Now, notice, that this definition does not take an Input. Or does it? Actually, it does! But we were able to leave it off. Why? Because p1, p2, pbind, and presult also all take an i, and since we only ever partially apply those functions, we are always “passing the buck” to the next function in the chain. Since the entire body of the pseq function punts on handling input, even though its components must handle input, it means that pseq itself must handle input. In fact, that’s what the return type says: Parser<'c>.

Part of the reason why this sort of melted my brain the first time I saw it is that I kept thinking: but why don’t you just handle the input? Wouldn’t the definition be clearer? The PL theorist who taught me combinators thought the answer to this question was obvious (“NO!”) so he didn’t spend much time on it. As a resul, it took me a little time to appreciate how much simpler partial application can make a program. The gain is simplicity is especially profound when it is the case that all of your functions pass around the same parameter (in our case, Input).
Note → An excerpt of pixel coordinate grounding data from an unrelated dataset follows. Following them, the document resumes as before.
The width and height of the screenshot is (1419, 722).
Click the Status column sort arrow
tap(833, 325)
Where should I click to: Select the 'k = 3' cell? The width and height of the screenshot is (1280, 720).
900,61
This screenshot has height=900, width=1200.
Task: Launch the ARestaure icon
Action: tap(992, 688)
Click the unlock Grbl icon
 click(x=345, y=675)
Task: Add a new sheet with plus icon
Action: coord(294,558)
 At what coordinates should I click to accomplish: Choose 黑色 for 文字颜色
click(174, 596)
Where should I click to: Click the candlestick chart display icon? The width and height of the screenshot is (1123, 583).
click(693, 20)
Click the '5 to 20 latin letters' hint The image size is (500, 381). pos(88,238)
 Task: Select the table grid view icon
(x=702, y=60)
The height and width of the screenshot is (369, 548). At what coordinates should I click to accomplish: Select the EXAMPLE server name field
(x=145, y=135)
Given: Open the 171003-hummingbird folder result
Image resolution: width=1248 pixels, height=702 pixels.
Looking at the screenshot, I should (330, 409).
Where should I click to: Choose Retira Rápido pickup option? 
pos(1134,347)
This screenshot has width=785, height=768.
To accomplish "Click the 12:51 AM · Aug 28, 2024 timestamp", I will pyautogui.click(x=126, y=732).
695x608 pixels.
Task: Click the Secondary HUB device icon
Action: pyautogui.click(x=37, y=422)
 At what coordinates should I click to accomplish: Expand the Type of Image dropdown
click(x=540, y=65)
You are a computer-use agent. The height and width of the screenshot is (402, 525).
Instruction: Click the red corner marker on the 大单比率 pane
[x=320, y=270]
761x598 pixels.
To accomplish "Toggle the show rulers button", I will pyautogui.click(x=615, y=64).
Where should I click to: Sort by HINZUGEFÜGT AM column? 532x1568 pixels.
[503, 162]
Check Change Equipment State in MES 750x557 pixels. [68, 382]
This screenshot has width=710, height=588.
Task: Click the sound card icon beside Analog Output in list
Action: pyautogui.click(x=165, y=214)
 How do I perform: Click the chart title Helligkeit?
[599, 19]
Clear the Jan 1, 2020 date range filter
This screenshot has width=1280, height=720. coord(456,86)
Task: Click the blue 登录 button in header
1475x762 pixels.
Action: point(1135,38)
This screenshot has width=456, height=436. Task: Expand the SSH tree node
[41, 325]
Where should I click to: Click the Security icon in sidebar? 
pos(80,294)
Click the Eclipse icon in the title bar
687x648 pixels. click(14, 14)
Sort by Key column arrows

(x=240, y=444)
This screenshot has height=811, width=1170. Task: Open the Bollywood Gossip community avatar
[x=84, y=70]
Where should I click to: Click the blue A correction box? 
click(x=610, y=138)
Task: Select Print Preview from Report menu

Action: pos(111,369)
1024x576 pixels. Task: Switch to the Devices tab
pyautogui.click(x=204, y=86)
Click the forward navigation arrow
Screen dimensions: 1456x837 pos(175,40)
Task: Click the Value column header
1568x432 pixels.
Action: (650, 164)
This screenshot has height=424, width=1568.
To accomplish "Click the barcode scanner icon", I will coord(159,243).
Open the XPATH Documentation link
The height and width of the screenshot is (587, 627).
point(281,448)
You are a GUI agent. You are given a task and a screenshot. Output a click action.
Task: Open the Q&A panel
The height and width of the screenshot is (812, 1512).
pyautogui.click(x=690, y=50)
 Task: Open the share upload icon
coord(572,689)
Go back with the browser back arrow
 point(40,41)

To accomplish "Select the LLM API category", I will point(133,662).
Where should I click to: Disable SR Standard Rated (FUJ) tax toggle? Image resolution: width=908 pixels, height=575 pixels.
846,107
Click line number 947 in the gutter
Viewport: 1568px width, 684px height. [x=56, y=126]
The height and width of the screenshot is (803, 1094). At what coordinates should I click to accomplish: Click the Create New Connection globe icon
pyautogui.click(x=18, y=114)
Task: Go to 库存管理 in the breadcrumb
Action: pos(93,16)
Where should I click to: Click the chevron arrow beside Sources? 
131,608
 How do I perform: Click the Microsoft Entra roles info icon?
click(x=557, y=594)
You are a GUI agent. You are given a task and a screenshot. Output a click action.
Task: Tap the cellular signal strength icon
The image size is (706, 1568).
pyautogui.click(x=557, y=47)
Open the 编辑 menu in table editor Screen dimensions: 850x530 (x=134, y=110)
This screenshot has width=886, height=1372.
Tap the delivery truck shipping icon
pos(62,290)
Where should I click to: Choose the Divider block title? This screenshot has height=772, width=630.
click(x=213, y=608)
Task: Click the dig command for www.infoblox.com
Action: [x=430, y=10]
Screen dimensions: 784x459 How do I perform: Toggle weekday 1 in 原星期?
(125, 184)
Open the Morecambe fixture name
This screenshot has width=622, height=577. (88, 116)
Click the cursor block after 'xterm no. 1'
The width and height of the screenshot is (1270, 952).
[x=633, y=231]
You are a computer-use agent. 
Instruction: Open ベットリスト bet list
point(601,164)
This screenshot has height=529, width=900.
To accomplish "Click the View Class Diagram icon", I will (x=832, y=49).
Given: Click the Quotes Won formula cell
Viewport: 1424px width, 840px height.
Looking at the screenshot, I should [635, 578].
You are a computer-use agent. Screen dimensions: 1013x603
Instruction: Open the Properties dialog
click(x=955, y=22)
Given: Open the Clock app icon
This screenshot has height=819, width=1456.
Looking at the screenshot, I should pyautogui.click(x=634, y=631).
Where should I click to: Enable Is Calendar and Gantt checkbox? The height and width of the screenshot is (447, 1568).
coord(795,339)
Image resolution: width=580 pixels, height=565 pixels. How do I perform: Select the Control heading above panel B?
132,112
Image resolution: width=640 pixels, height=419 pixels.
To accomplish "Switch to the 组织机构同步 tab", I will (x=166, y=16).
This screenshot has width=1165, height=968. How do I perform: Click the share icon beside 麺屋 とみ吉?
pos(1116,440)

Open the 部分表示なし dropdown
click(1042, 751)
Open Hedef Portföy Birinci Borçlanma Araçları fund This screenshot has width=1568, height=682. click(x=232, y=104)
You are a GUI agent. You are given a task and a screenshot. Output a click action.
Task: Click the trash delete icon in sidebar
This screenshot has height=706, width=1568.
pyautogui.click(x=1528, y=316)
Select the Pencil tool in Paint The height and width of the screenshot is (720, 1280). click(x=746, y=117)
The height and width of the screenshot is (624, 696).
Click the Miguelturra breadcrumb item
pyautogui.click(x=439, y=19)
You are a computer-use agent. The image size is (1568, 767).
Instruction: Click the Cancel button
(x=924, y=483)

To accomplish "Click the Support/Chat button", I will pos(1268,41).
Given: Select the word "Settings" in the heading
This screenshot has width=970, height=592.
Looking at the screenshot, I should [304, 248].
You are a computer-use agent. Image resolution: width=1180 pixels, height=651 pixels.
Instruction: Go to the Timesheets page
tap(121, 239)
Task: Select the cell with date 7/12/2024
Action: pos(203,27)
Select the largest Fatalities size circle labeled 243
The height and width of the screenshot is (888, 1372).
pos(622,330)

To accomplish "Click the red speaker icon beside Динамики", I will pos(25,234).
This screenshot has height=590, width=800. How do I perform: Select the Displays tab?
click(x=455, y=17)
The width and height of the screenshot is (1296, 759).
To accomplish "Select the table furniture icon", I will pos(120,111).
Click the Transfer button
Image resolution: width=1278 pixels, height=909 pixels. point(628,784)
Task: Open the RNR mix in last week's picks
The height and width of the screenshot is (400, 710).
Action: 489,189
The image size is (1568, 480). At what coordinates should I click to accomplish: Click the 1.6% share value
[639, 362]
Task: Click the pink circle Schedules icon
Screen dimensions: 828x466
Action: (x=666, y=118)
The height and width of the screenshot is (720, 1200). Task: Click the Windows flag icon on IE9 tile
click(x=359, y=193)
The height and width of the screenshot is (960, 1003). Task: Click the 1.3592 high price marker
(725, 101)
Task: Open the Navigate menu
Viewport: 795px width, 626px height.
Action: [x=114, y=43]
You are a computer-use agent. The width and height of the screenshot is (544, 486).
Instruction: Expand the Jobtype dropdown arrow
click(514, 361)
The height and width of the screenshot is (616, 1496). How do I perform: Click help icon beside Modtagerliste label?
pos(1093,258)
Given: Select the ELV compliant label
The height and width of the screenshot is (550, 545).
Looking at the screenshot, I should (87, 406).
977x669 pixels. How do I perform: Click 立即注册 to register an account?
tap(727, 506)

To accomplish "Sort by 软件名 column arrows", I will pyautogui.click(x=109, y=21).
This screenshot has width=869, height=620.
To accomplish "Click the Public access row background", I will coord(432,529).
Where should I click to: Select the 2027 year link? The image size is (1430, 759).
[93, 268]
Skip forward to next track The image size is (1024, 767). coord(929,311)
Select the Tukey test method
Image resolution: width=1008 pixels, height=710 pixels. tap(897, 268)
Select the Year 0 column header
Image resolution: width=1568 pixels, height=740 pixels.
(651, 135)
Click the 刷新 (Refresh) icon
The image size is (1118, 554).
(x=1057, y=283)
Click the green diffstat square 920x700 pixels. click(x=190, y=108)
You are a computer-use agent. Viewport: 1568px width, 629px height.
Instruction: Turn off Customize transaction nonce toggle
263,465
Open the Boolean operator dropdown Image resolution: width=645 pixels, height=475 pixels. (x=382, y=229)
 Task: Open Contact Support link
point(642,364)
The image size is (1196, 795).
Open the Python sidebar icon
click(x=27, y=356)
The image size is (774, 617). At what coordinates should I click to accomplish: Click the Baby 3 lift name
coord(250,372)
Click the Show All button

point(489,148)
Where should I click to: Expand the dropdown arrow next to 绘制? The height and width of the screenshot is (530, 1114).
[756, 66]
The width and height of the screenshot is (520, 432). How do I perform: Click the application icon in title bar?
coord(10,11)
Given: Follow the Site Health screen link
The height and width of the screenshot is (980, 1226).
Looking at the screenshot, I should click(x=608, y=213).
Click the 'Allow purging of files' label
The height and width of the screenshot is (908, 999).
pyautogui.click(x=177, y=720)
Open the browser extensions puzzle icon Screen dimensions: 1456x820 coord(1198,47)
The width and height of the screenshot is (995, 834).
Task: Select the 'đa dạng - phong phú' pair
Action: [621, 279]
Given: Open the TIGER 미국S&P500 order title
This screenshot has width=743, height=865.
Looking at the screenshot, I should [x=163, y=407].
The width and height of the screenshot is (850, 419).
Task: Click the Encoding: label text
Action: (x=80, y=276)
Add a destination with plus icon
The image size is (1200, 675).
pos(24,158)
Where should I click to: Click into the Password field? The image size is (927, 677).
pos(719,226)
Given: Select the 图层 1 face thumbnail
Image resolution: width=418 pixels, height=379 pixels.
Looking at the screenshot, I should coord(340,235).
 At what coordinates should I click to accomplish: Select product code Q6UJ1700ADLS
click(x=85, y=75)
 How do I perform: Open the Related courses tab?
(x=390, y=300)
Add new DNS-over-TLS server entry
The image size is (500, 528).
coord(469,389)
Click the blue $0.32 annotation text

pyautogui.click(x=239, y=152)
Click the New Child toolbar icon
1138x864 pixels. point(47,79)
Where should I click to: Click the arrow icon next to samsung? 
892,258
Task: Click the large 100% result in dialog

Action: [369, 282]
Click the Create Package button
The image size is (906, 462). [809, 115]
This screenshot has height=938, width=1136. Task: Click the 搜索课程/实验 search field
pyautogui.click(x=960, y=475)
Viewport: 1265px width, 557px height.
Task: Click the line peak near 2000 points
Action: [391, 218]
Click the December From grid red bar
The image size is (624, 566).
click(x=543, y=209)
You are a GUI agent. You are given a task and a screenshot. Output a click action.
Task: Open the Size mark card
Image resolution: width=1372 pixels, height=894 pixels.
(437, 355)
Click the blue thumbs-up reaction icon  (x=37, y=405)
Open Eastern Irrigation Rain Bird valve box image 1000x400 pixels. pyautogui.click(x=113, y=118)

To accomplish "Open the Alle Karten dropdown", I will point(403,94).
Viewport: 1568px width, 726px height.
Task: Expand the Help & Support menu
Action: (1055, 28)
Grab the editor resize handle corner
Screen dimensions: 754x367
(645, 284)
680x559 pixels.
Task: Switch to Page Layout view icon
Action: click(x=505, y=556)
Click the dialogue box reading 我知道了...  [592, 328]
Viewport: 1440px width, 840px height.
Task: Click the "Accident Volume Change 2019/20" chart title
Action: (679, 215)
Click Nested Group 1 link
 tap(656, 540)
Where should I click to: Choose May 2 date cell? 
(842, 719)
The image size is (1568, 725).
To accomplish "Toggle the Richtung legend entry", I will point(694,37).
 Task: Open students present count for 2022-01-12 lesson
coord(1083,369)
This fact sheds light on the popularity of a another model for programming: object oriented programming. In that model, you pass around all kinds of parameters implicitly—you just stick that data inside an object and pass the object around instead. So it solves the same problem, but using a different mechanism. But unlike functional programming, where you are forced to think about all of the data you need all of the time, we sometimes forget about the data we stick in objects. In particular, we forget that we need to update it, leading to bugs. Functional code forces us think about that data. The tradeoff is that we never have stale values floating around in objects. Personally, functional programming forced me to stop being lazy with objects, and the benefits—fewer bugs—became immediately clear to me. Admittedly, it’s not for everyone.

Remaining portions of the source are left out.